Inhaled mannitol (Bronchitol, Pharmaxis Ltd.) is a novel, inhaled dry powder. This medication is in phase III CF trials, and also is under study for the treatment of non-CF bronchiectasis.

Anti-inflammatory agents. These drugs are the holy grail of CF therapy, according to Dr. Anderson. The inflammation of CF is neutrophilic and has a large number of mediators.

Numerous agents are in phase I and II studies, including simvastatin, inhaled glutathione, pioglitazone, sildenafil, oral N-acetylcysteine, docosahexaenoic acid, too early to tell whether any of them will be beneficial.

“Right now, high-dose ibuprofen is the only recommended therapy, and it’s not in widespread use, mainly because of toxicities and dosing issues,” Dr. Anderson said.

The median life expectancy of patients with CF now stands at 37 years. Audience member Dr. Daniel Schidlow, professor of pediatrics at Drexel University, Philadelphia, predicted that “a really good anti-inflammatory drug for CF would probably prolong our patients” lives by another 20 years.

“That’s the silver bullet in 2010: a corticosteroid-like drug in its efficacy, but without the side effects,“ added Dr. Schidlow, who is also physician-in-chief at St. Christopher’s Hospital for Children, Philadelphia.

Inhaled antimicrobials. Here the pipeline is particularly plentiful. And that’s good news, as at present the sole approved agent for use in CF in the United States is inhaled tobramycin solution (TOBI).

Inhaled aztreonam lysine (Cayston, Gilead Sciences Inc.) is probably closest to hitting the U.S. market. It is already approved in the EU and Canada, and is now under review at the FDA. In published studies, Cayston improved FEV1, bacterial density, and quality of life scores. It is administered three times daily.

Colistimethate sodium (Colobreathe, Forest Laboratories Inc.) is under review in the EU, having completed phase III trials. Tobramycin inhaled powder (Novartis) is a once- or twice-daily drug that has also completed phase III trials.

Liposomal amikacin (Arikace, Transave Inc.) has completed phase II studies. Its once-daily dosing is a strong plus. This agent appears to penetrate biofilms, which would be a boon in pseudomonal infections. Inhaled levofloxacin (Aeroquin, Mpex Pharmaceuticals Inc.) also has finished phase II testing.

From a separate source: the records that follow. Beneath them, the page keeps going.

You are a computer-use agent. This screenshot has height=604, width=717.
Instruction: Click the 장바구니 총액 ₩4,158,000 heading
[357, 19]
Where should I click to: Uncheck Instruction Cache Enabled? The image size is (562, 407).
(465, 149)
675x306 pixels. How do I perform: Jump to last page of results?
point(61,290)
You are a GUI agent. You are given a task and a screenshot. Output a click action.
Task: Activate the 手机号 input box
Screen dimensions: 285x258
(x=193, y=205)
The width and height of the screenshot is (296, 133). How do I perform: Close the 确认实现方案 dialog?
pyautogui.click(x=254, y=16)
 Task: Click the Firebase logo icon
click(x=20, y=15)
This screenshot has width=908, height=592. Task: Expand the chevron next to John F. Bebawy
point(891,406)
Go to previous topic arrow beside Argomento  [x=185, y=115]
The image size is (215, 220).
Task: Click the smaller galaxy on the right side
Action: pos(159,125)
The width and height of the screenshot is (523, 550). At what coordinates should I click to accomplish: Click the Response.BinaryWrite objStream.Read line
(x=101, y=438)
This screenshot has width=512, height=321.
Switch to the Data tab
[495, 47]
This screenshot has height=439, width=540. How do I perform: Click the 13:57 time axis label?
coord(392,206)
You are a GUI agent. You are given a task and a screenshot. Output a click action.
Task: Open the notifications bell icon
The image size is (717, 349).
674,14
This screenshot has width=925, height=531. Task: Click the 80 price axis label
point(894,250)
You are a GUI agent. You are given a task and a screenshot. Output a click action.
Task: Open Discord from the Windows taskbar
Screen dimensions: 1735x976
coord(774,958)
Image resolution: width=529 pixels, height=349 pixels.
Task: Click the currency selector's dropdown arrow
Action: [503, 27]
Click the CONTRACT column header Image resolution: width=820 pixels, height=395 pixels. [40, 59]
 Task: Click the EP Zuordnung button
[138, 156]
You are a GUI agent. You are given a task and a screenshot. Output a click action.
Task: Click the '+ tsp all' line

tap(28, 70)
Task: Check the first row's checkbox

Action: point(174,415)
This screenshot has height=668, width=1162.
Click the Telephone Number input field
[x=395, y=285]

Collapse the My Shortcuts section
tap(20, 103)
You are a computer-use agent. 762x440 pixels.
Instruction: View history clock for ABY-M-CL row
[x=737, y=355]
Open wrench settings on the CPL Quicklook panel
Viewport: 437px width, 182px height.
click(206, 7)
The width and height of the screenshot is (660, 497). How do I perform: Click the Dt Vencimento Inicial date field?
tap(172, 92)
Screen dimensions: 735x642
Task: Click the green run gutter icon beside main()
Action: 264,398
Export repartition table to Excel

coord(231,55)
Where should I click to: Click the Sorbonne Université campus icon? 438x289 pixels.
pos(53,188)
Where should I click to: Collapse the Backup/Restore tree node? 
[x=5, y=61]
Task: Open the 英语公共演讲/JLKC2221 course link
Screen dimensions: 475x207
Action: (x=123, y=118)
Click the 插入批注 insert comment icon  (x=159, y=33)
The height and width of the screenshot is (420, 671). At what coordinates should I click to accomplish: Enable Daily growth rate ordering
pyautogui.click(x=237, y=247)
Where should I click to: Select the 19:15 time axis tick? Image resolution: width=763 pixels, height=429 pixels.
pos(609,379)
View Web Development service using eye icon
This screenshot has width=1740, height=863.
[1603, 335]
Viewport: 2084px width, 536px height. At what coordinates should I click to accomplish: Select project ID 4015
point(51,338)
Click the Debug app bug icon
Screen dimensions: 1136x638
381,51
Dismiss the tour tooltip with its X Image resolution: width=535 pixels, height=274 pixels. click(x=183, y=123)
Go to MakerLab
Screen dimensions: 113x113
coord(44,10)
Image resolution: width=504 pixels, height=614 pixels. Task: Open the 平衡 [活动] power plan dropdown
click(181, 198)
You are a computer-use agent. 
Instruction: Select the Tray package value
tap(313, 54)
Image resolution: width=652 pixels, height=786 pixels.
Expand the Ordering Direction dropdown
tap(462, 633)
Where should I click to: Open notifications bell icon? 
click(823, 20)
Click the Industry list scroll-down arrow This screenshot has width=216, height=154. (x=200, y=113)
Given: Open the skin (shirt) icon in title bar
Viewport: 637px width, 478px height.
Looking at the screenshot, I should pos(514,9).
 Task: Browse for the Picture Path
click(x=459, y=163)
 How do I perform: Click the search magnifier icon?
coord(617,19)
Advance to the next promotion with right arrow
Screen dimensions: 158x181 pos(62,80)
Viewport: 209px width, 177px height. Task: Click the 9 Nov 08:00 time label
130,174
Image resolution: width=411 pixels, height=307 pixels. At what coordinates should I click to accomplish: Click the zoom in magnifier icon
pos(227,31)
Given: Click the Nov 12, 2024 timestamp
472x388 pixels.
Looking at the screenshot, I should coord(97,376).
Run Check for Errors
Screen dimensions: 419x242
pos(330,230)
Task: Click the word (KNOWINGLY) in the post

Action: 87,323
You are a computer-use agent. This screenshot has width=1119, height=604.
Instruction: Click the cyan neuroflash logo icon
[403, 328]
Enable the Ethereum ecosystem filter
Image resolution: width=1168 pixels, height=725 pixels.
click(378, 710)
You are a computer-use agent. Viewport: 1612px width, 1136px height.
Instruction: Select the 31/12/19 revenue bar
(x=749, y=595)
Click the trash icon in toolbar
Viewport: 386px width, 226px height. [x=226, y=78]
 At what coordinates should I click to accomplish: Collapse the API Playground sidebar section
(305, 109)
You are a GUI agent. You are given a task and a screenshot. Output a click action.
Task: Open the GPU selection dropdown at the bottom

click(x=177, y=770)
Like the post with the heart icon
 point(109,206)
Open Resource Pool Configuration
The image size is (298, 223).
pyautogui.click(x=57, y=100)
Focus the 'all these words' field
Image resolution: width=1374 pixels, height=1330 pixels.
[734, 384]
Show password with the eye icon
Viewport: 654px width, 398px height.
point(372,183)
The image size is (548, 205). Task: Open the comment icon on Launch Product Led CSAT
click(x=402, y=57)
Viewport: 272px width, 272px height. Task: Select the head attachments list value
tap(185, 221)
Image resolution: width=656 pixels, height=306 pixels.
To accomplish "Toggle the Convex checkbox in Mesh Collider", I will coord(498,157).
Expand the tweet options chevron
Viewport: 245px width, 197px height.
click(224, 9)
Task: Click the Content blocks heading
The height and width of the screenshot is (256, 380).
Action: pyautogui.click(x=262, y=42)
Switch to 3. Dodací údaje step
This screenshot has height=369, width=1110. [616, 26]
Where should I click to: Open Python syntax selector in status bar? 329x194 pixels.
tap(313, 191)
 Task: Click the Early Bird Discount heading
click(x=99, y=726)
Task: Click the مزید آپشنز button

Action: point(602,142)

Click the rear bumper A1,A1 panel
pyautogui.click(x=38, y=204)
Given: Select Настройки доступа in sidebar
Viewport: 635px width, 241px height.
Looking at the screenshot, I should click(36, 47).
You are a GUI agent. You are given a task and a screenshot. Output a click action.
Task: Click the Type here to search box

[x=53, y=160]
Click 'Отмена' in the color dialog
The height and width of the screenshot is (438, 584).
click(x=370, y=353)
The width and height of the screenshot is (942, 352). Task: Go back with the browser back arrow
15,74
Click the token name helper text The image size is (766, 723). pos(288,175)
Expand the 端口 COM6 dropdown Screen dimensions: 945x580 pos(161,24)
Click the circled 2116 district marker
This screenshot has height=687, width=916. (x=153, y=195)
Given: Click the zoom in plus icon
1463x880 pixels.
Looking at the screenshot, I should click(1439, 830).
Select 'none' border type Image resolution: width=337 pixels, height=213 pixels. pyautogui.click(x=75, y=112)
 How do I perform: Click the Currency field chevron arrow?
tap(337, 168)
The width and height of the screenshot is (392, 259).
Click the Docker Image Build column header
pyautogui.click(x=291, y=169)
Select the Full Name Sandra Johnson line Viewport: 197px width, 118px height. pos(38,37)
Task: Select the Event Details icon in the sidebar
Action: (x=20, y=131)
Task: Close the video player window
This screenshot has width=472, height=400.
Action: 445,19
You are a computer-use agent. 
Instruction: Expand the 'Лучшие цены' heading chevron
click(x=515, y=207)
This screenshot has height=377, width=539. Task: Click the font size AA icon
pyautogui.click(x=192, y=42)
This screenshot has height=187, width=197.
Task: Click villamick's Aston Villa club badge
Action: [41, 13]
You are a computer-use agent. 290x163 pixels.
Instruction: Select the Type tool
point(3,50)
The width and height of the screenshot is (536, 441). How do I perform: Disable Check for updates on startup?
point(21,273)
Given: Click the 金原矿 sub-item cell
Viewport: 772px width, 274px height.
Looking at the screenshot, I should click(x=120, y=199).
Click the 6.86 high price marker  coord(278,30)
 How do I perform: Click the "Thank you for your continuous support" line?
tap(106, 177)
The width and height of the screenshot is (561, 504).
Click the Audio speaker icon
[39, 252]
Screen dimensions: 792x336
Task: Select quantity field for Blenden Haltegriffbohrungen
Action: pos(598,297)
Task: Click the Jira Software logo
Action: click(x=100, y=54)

Inhaled fosfomycin/tobramycin (Gilead) is a twice-daily agent with broad-spectrum coverage that is in ongoing phase II studies. Ciprofloxacin also is undergoing phase II trials.

Many of the investigational agents are delivered by the novel eFlow nebulizer (PARI Pharma GmbH), a batterypowered, portable device that can give a dose of medication in about 3 minutes.

“I’m hoping that in the future we won’t have to throw IV antibiotics in a nebulizer and use them [off label] without any advanced testing of the effects in the lungs or dosing,“ Dr. Anderson said.

Gene therapy. It’s not dead, but it has proved much more difficult than imagined. Indeed, the only clinical trial of gene therapy for CF going on anywhere is a 3-year, 100-patient U.K. study that is testing the viability of a plasmid DNA formulation.

There is a sense within much of the research community that modulation of the CFTR mght be a more effective way of addressing the underlying disease defect than is gene transfer, Dr. Anderson said. Agents such as ataluren and VX-809 are among the earliest viable examples of pharmacogenetics, in which specific drugs are designed to address different types of mutations.

It’s worth noting, however, that nearly 1,500 mutations have been identified so far in the CF gene since it was first described in 1989.

Dr. Anderson disclosed that she serves on the advisory board of Bayer Healthcare Pharmaceuticals and has received grants to conduct research on behalf of Bayer, Gilead Sciences Inc., Inspire Pharmaceuticals Inc., and the Cystic Fibrosis Foundation.


Dr. Philip Marcus, MPH, FCCP, comments: Cystic fibrosis, an illness well understood mechanistically, has remained difficult to treat. We have been able to extend the life of those with the disease into early adulthood, primarily by the use of better antibiotics and mucus clearing agents. This report shows that there is greater hope for the future. Of course, agents developed for use in the CF population will extend into other populations and increase the profitability for drug development.